There is no reason at all for not having Retina in that model/factor.

If people want the thinner retina, let them buy it.

Actually what there's no reason at all for is thicker laptops with or without retina displays. Yes, it's beneficial for you - I'm not disputing that. But it's not beneficial for Apple, and ultimately they're in business for them, not for you.
 

2298754

Cancelled
Jun 21, 2010
4,890
941
This isn't surprising at all. They'll dump the cMBPs and make the MBP exclusively Retina. And it will look exactly like the retinas now. No reason to make another whole new design, when it just came out.

The Retinas should be Pro-only for now. People are paying a premium for these products and the Retina screen should stick to laptops at the higher price point. If people want a cheaper laptop, the Air is good for 95% of users out there.
 

ghost187

macrumors 6502a
Mar 18, 2010
965
2,042
People keep talking about Apple TV as the next big thing, meh. I think apple already has something better in the pipeline. An Arm based MBA starting at $500. I think that would double mac sales year over year for at least 2-3 years (they'll give us NON-retina first, retina 2nd year, maybe a mini or nano 3rd year).
 

PeckhamBog

macrumors 6502
Nov 28, 2007
272
2
London
Ive played on a few up in my local Apple Store and it seems to run Aperture flawlessly.

You saw Jonny IVE testing Aperture on machines in your local Mac Store?

Gosh, this management shake up and retail u-turn is much more radical than any could have guessed.

Hat off to Tim COOK, he really is his own man.
 

Chupa Chupa

macrumors G5
Jul 16, 2002
14,835
7,396
If Intel is dropped for ARM does this mean we have to purchase new software?
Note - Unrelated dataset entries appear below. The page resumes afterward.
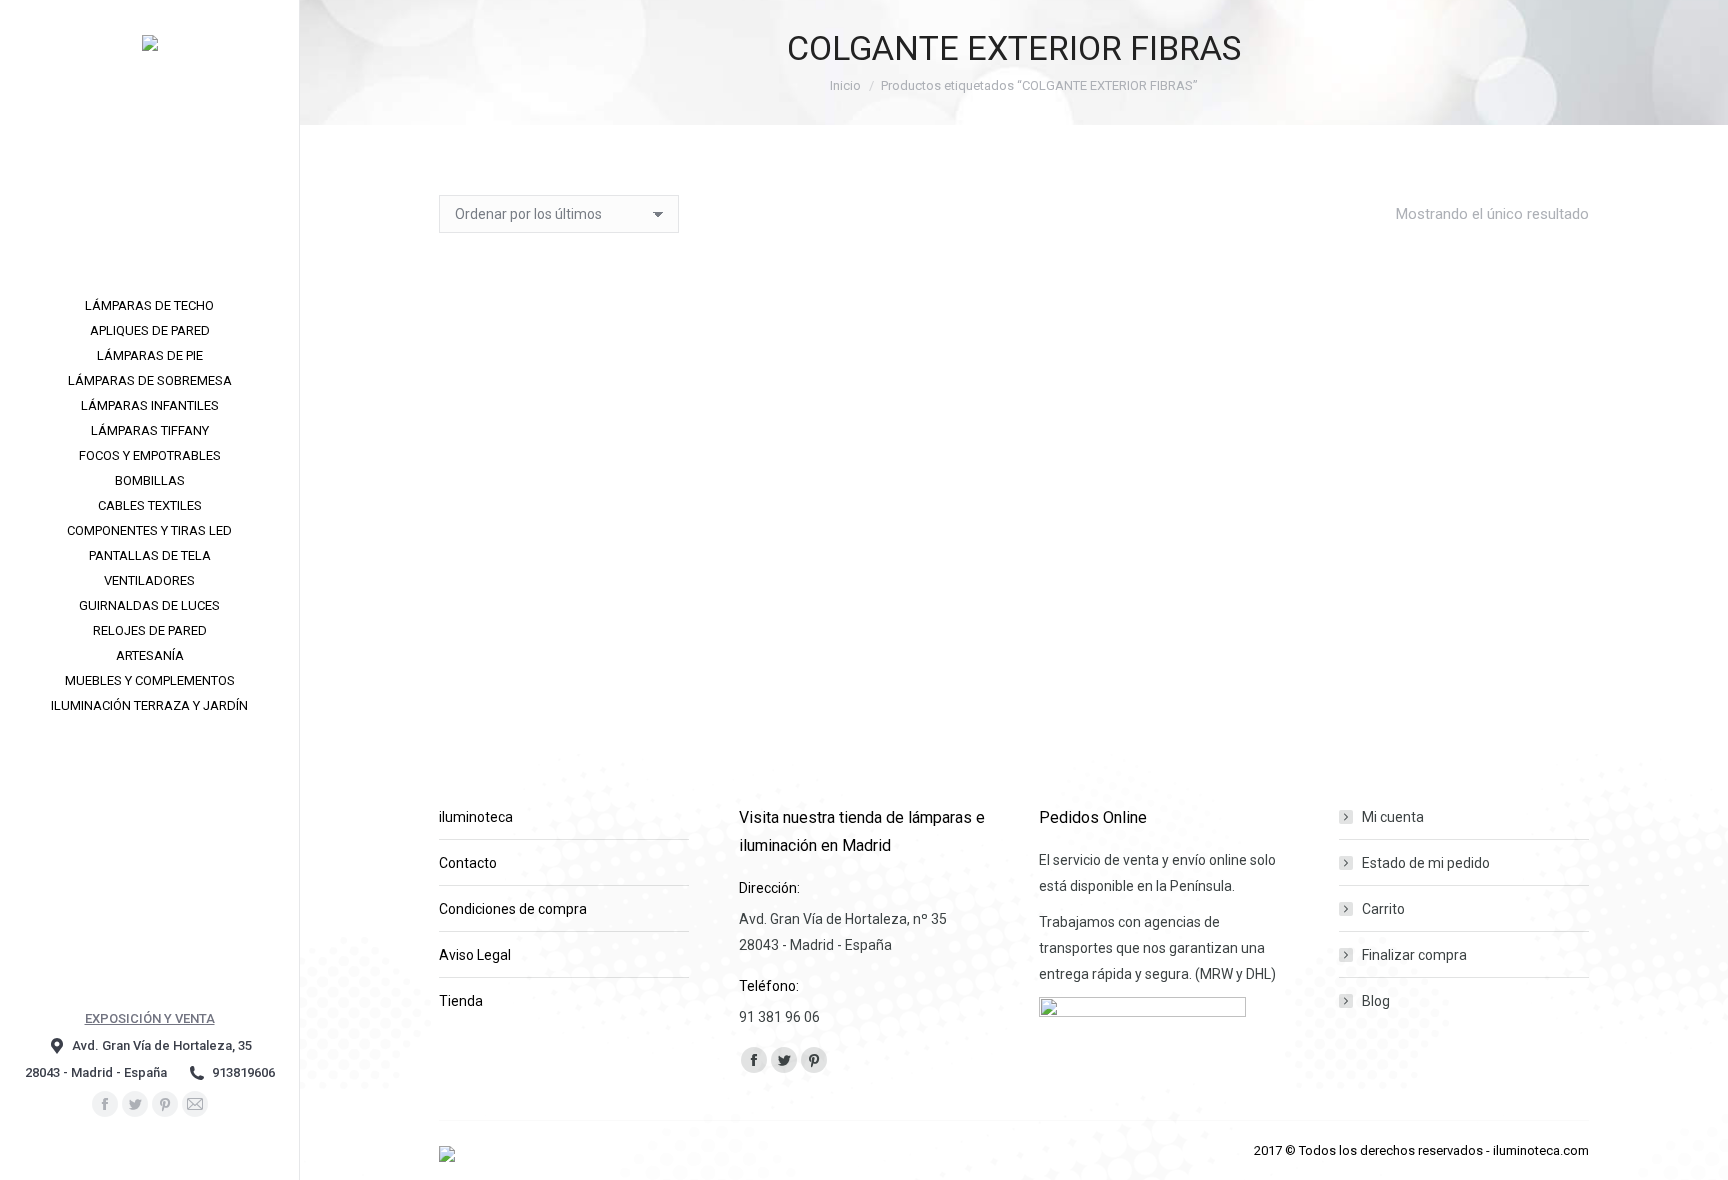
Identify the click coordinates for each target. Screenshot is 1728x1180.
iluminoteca (476, 817)
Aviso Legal (475, 955)
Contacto (468, 863)
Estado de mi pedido (1426, 863)
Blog (1376, 1001)
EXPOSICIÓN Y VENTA (150, 1018)
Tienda (461, 1001)
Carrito (1383, 909)
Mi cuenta (1393, 817)
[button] (730, 554)
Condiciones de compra (513, 909)
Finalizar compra (1414, 955)
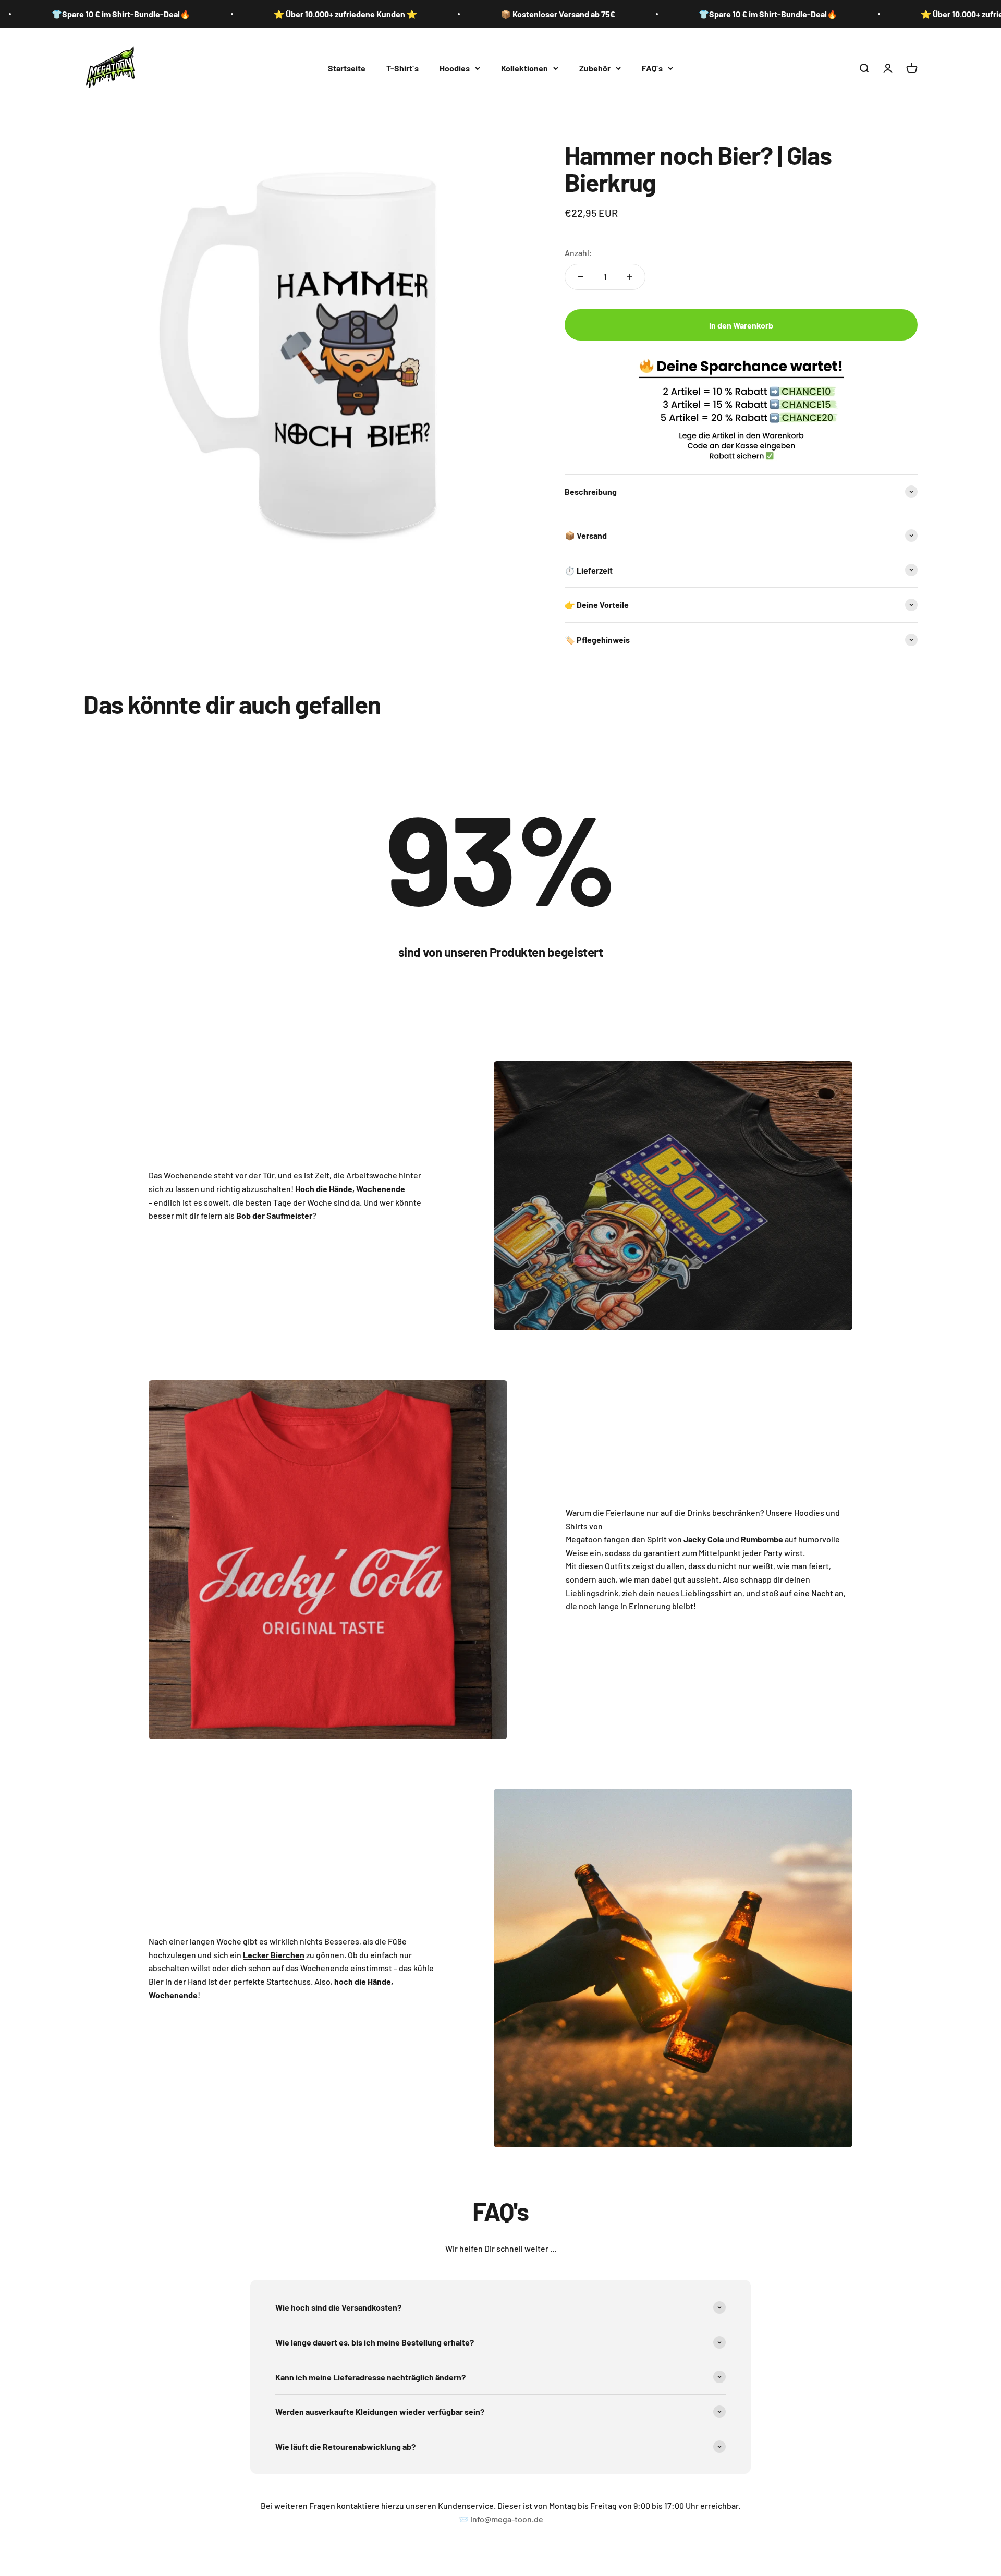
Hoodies (455, 67)
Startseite (346, 67)
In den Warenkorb (741, 325)
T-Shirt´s (402, 67)
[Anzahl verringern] (580, 276)
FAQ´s (652, 67)
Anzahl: (578, 253)
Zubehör (595, 67)
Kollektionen (524, 67)
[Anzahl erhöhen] (630, 276)
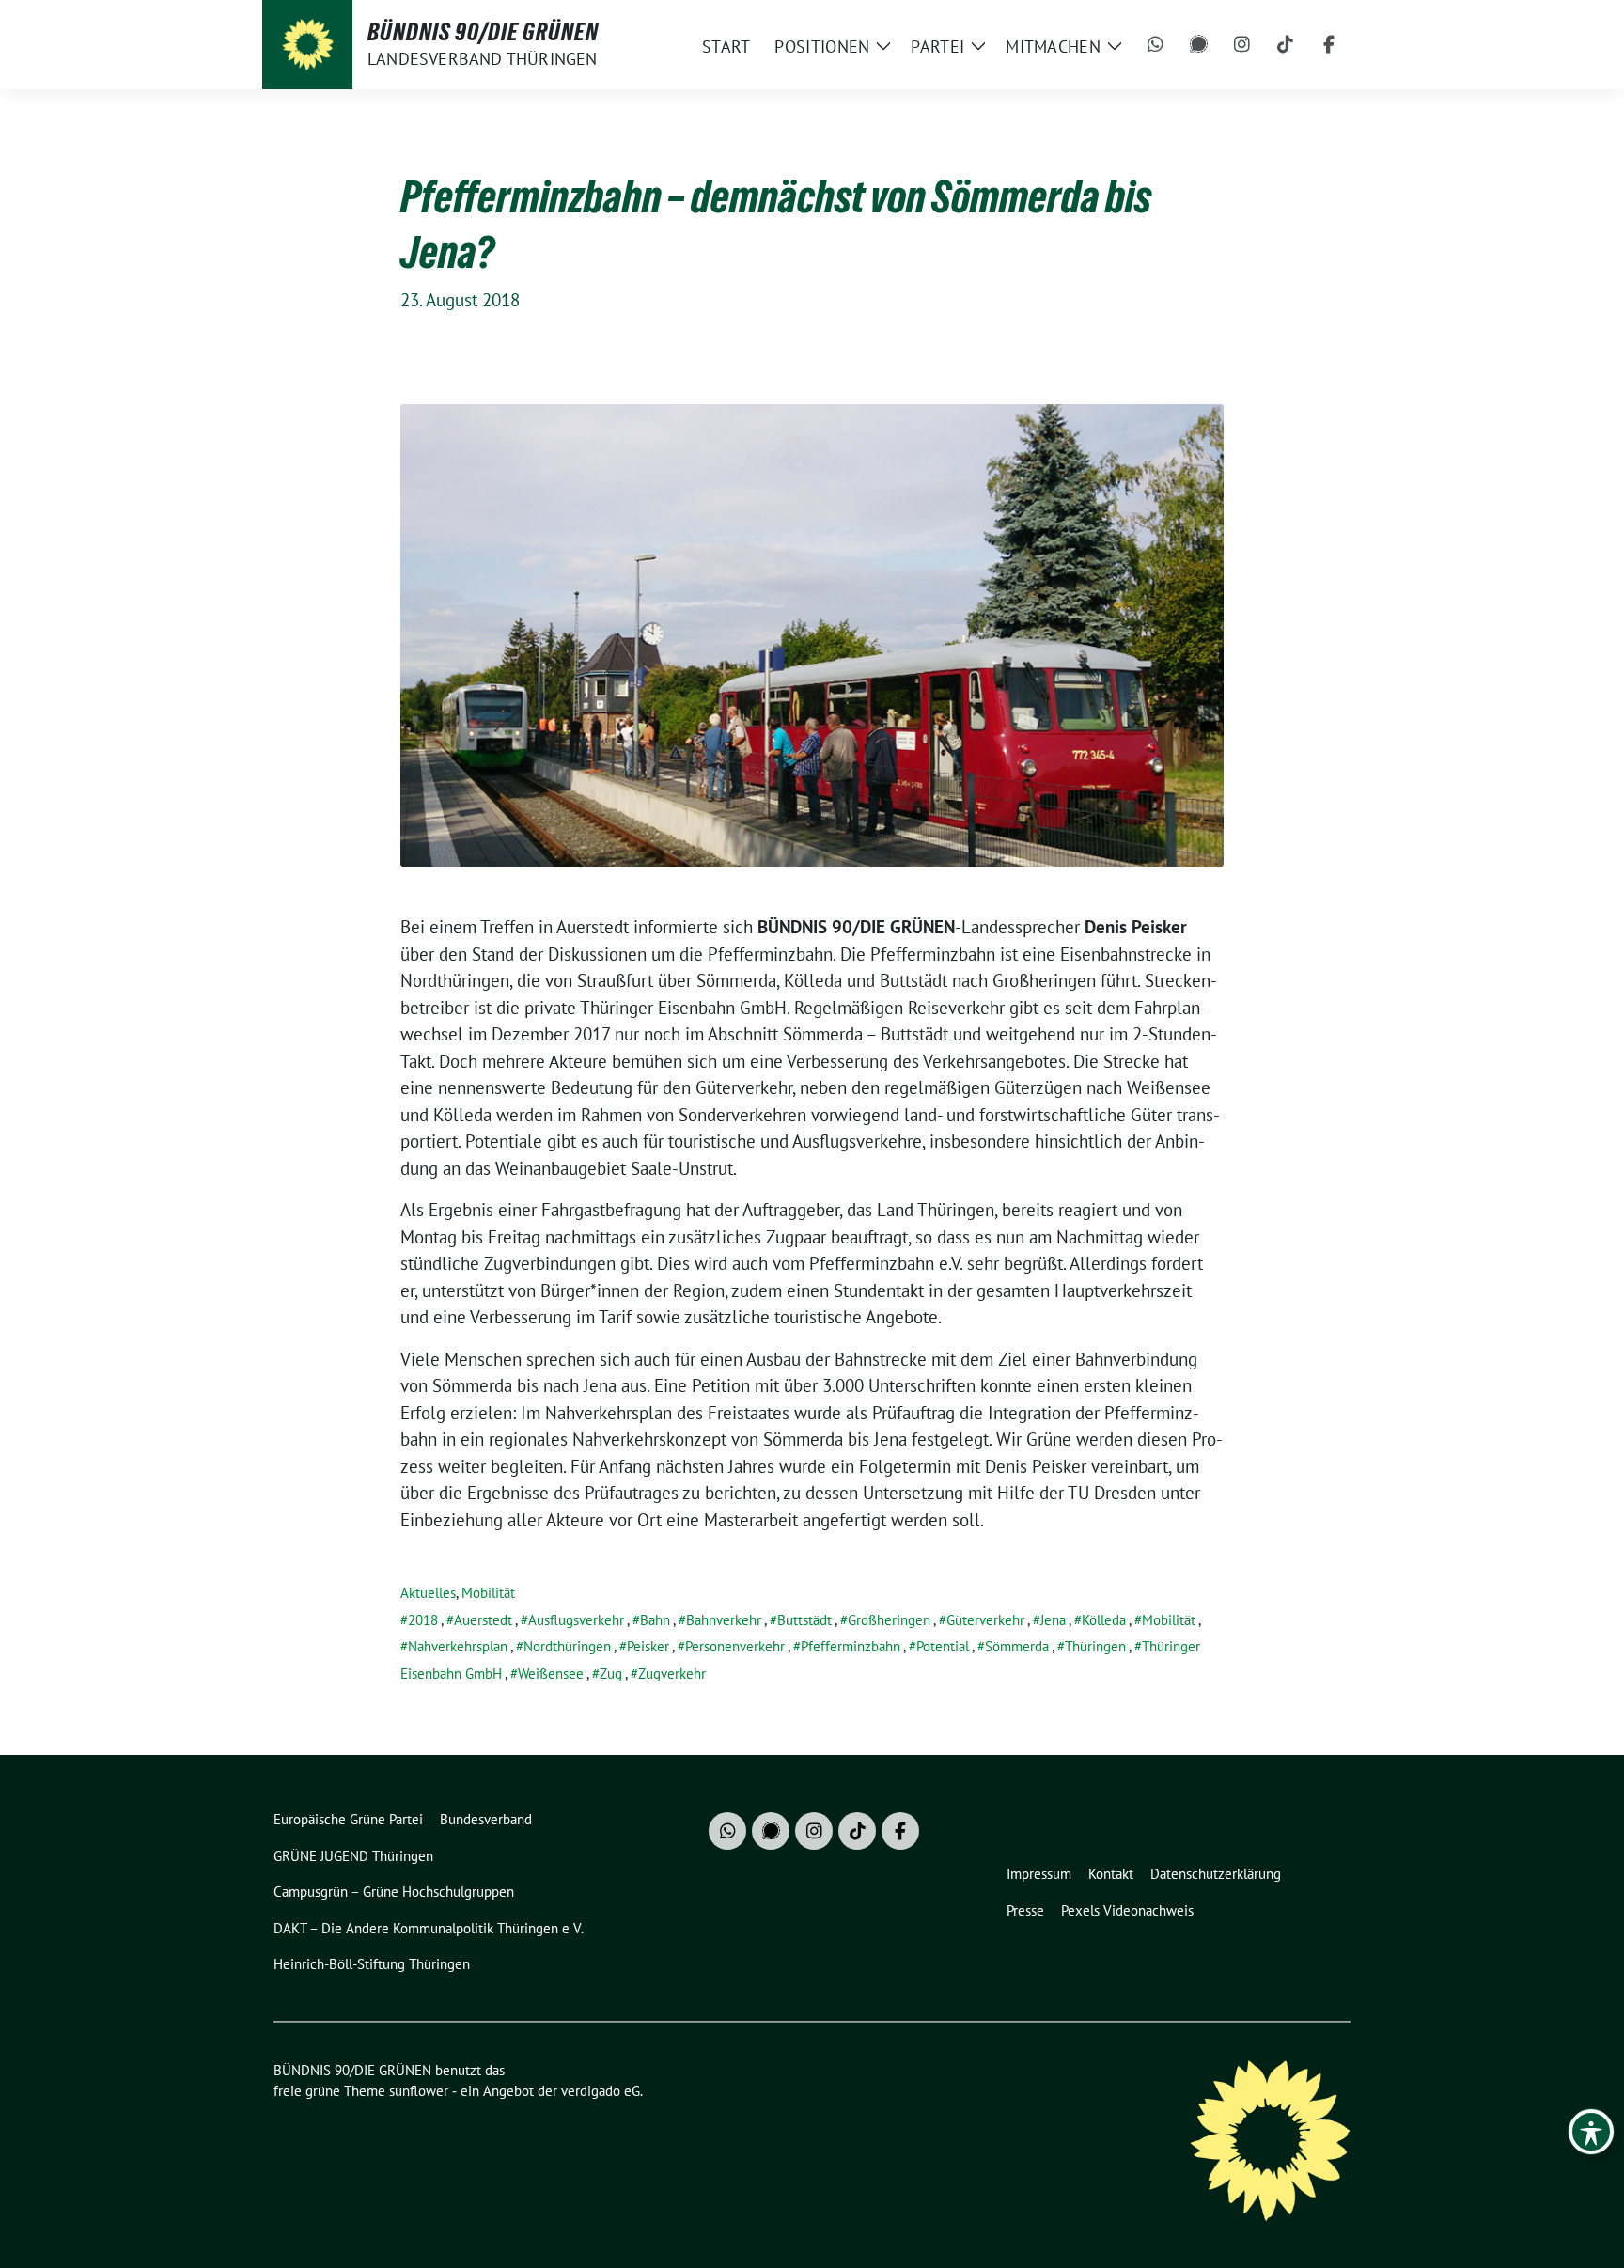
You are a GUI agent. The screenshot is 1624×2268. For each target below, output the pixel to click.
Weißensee (551, 1673)
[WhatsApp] (1156, 45)
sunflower (418, 2091)
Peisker (648, 1646)
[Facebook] (1329, 45)
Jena (1053, 1620)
I am going to wait before buying a new MBP.

Bottom line: Eventually we all have to update s/w regardless.

I've been though every one of the Mac's changes, from the 680x0 to PPC then from PPC to Intel then mix in all the Apple s/w that required specific graphics chips. There is always something to throw wrench in the workflow.

But that said, Apple transitions aren't that painful. Frustrating if you are an early adopter, but Apple doesn't require that. It's not like they depreciate h/w and s/w one night and next day everything is new. It's much more evolutionary and the transition is spread out over several years. Your existing h/w will continue to be useful for it's normal lifespan. And some sort of virtualization will keep older s/w on life support in new machines.